2. Don’t comply with basic family law court requirements

 

To explain this we need an example.  In any case involving children whether divorce, paternity, dependency, or any of the less common child-oriented situations the court routinely orders both parents to take a 4-hour parenting course. This is a course on what not to do to children during the court case and also how to treat children beyond the court case. The courses are typically held during weekdays, on weekends, and during many evenings. It is one visit.  And not by coincidence, the length of the course matches the title. It lasts 4 hours. There is no test you can fail, no lengthy enrollment process, and no prerequisites. Just show up, keep your eyelids peeled back, and try not to get out of your seat too often. That’s it – short and simple.  You need to take the course normally within 45 days of your filing. But apparently many people are too busy or not concerned enough with their case to promptly take the course. One jurisdiction we work in went through a period of throwing people in jail for the weekend for not taking the course. Maybe that is the right thing and should continue. Or the better idea – go take the course, look awake, and stay there for 4 hours. You decide.



dress-for-court

3. Show up to court dressed in club wear

 

We see it all. Low hanging pants, breasts, butts, wife-beater tee-shirts, shorts, tatoos, piercings, funky sneakers, and bad perfume. I guess we need to go back to stupid things paragraph one – didn’t your momma teach you how to dress?  Or if that did not take, why prepare a demonstration for the judge that you lack any type of respect for the process? Everyone needs to dress as they would for church, temple, mosque, business meetings, or any personally important occasion. Women: you will not get a good ruling by looking sexy, or showing body parts for the judge. Men: if you look like you live in a cardboard box the court ruling may end up requiring you to live in a cardboard box. When you are going to court you need to dress classy, respectfully, and appropriate for a serious environment. With that said … don’t attempt to look better than me going into court or I may have to tackle you.

——————

YOUR GOAL - Continue the piece above on mistakes people make in family law court, picking up after its last sentence with the next numbered item.

——————

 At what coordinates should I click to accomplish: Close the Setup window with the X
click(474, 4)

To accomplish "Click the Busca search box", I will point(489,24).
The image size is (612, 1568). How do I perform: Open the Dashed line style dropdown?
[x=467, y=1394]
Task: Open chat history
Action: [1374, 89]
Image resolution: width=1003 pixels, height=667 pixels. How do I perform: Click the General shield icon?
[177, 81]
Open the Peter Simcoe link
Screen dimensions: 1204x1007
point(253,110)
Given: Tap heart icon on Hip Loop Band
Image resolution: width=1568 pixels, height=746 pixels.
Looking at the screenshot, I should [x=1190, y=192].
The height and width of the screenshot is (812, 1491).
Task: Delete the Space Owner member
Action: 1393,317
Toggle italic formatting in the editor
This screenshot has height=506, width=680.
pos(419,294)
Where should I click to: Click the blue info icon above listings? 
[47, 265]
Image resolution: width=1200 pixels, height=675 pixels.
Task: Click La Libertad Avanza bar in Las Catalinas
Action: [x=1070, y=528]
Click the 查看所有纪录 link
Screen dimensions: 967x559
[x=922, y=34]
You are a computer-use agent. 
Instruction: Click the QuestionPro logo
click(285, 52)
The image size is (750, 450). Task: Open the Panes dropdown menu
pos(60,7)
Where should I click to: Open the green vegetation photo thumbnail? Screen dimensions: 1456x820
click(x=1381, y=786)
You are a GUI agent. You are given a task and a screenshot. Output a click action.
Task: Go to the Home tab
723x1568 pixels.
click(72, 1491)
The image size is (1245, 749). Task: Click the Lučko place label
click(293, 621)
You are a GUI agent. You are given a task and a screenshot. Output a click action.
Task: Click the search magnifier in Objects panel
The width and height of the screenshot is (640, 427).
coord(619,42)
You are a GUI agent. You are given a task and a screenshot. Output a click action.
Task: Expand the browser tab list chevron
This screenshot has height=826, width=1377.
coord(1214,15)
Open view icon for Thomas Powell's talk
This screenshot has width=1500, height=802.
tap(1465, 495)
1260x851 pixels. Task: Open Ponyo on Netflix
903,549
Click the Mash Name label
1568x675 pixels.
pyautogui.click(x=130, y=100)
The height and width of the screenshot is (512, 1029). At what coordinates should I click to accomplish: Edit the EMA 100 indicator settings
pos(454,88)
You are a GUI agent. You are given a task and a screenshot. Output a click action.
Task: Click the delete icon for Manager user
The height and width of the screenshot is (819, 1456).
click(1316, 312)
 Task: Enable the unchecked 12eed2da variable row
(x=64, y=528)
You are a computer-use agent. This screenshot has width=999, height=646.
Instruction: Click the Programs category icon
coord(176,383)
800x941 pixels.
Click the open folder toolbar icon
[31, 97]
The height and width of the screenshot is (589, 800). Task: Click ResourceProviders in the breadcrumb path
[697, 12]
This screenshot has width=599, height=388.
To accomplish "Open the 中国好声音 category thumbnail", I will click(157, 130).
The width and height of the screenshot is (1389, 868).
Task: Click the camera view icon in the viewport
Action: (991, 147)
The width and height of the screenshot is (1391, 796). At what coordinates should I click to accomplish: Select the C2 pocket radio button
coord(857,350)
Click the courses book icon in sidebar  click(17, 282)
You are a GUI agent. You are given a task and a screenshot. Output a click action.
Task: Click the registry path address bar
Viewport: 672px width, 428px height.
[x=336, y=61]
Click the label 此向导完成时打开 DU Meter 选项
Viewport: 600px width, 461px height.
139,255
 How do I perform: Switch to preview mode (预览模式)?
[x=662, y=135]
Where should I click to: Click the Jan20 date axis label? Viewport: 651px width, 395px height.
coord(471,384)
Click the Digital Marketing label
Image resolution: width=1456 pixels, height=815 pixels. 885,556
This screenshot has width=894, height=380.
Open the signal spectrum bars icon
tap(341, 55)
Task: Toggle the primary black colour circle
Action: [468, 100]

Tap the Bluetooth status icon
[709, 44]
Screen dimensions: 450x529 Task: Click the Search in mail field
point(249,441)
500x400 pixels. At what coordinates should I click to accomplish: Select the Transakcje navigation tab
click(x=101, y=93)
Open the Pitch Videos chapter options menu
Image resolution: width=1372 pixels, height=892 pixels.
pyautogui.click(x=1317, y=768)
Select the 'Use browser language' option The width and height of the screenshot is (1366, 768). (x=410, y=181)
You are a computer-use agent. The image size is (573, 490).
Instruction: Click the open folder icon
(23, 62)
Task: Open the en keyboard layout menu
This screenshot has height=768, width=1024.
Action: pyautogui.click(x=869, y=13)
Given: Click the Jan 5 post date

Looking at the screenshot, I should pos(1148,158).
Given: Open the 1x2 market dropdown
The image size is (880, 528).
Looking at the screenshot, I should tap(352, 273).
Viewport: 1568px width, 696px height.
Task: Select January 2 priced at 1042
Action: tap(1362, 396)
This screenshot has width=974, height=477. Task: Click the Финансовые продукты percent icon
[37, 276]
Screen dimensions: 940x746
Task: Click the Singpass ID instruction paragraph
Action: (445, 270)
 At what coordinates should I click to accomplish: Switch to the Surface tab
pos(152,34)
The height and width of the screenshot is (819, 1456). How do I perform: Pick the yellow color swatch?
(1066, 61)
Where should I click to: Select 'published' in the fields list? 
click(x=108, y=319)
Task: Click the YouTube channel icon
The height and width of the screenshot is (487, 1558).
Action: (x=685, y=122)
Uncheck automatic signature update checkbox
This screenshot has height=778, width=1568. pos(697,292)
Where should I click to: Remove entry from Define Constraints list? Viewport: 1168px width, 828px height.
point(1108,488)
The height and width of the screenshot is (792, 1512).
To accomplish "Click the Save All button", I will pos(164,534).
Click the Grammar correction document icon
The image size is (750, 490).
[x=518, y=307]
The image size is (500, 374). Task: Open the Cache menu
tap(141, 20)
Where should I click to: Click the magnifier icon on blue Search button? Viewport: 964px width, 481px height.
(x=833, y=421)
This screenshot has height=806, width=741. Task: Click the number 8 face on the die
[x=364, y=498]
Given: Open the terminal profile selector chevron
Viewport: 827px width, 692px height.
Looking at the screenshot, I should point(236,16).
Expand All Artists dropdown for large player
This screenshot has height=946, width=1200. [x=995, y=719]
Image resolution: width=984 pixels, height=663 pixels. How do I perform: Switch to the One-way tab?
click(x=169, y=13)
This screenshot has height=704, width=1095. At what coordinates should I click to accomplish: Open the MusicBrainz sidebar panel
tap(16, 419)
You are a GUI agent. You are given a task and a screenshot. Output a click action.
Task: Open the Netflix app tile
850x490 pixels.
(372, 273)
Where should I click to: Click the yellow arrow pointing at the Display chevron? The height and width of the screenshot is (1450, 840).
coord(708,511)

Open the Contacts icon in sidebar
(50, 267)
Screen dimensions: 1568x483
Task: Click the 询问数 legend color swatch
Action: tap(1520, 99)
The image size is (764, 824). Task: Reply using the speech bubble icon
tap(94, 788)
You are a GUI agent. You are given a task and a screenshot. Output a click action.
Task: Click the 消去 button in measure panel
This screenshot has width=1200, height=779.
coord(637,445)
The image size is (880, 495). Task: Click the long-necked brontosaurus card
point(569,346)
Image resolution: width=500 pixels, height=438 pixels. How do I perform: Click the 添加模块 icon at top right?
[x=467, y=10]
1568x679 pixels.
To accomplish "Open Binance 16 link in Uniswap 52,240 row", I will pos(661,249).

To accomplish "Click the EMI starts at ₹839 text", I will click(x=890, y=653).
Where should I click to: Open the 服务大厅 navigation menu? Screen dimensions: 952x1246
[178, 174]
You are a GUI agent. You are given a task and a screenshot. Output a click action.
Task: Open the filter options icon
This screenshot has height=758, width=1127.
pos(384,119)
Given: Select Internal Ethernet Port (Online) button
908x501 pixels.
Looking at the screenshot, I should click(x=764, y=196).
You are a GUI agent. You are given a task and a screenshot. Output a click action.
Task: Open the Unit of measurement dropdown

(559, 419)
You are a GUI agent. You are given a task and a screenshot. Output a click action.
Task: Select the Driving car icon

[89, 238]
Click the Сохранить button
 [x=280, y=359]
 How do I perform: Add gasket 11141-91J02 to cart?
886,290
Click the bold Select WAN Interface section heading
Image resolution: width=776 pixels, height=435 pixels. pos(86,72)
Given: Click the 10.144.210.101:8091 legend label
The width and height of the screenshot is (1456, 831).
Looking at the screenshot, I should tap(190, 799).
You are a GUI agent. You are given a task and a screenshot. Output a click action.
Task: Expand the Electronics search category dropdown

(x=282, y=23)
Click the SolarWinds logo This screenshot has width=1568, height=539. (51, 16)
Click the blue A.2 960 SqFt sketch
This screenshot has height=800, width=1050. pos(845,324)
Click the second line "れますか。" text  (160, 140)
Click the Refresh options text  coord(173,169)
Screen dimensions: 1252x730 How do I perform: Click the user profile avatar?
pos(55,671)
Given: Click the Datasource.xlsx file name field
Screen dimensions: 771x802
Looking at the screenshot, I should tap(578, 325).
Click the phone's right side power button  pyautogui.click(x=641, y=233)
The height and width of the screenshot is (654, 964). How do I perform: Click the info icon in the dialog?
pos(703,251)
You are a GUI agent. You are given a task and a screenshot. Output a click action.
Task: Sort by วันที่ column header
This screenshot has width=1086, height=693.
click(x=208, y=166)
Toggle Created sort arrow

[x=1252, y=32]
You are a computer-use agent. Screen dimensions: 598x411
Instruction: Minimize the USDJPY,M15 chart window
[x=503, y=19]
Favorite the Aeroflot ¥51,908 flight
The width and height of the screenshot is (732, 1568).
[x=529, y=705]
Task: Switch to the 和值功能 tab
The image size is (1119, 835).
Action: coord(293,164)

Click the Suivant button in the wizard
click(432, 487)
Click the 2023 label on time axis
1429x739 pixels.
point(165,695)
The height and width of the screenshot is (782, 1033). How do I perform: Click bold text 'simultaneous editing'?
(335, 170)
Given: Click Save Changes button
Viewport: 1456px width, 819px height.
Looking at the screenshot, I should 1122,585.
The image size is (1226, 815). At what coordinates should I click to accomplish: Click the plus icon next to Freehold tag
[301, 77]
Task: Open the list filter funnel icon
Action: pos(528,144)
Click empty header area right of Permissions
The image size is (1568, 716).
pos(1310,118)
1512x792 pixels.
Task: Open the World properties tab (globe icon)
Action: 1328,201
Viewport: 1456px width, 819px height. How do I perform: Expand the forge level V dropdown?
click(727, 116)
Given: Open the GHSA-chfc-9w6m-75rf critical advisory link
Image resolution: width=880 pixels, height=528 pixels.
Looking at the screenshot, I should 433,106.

——————

OUTPUT -
4. Making faces in the courtroom

 

I see would-be contortionists communicate their anger, disgust, rage, and shock – all while they are less than 10 feet from the judge’s eyeballs. You would be amazed. From rapidly shaking heads to mouths shaped in a perfect “O” many people show the judge exactly what they are thinking.  I think when some people go to court they temporarily remove the filter that blocks their brain from spilling out into their looks and words.  Some people control their faces but furiously go to war with their pen on a pad as if they are horribly angry at the pad.  You frequently see things out of the corner of your eyes – don’t you? So what makes people think a judge cannot see their expressions and behavior? It may be tough but there is a need for control and calmness. It is not a good thing to show glaring, tapping, head shaking, or angry writing.  Besides, the attorneys are already doing that. You would not want to steal thunder from their show.

5. Blurting Out Comments, Crying, agitation, and rapid rocking

 

This is a takeoff on item number 4. There are the criers and shakers (as opposed to “movers and shakers”). They come into the courtroom and cannot control their emotions.  Both men and women are guilty of this. They cause a messy emotional scene that is noticed by everyone in the courtroom, including the judge. The courtroom is mainly a place of law and only secondarily a place of compassion.  I have yet to see a situation where showing emotions benefited anyone. And the opposite is normally true; making a big emotional scene tends to hurt a case. I am sorry. I know this paragraph sounds cold. But every angle of a hearing needs to be addressed and this is definitely an important angle. This reminds me of a saying I learned from a pre-school teacher. I have a young child in preschool.  Last year she had the best teacher in the world; a lady named Ms. Phyliss. Ms. Phyliss is a very mature, very competent teacher that seemed a bit out of place in a preschool because you don’t expect real teachers to be there. She seemed to rule the class with an iron hand and a soft heart. And my 5-year old would constantly come home with special sayings.  There is one saying that really struck a chord with me and I think of it every time I think of thing-not-to-do number 5: “Crying won’t get you nowhere.”  I love that saying! I have been on the lookout for the perfect opportunity to say that in court, but that moment has yet to arrive.

footsteps

6. Stomp out of courtroom after the judge makes a ruling

 

Are you crazy!!  Don’t do it! Put your face and feet on auto and walk out in a calm, expressionless way.  If you are one of my current or past clients you may have seen one of my routines. I put my hand up and quietly whisper “lets talk outside.” Then when we get outside the courtroom door I tell them to wait till we are in another hallway. Sometimes I get theatrical and give the old line “the walls have ears.”  In any case, you can really hurt yourself with a bad exit.  Successful talk show hosts and comedians all have one thing in common; they know how to make a good exit. One misplaced, bad expression or word in the ears of the judge can change everything. Legally it should not. But judges are human just like you and I.  Control yourself and control your mouth and you will be ahead of 90% of the people that attend court. I am full of sayings today so I have to give one final word of advice: Behave yourself so you don’t snatch defeat out of the jaws of victory.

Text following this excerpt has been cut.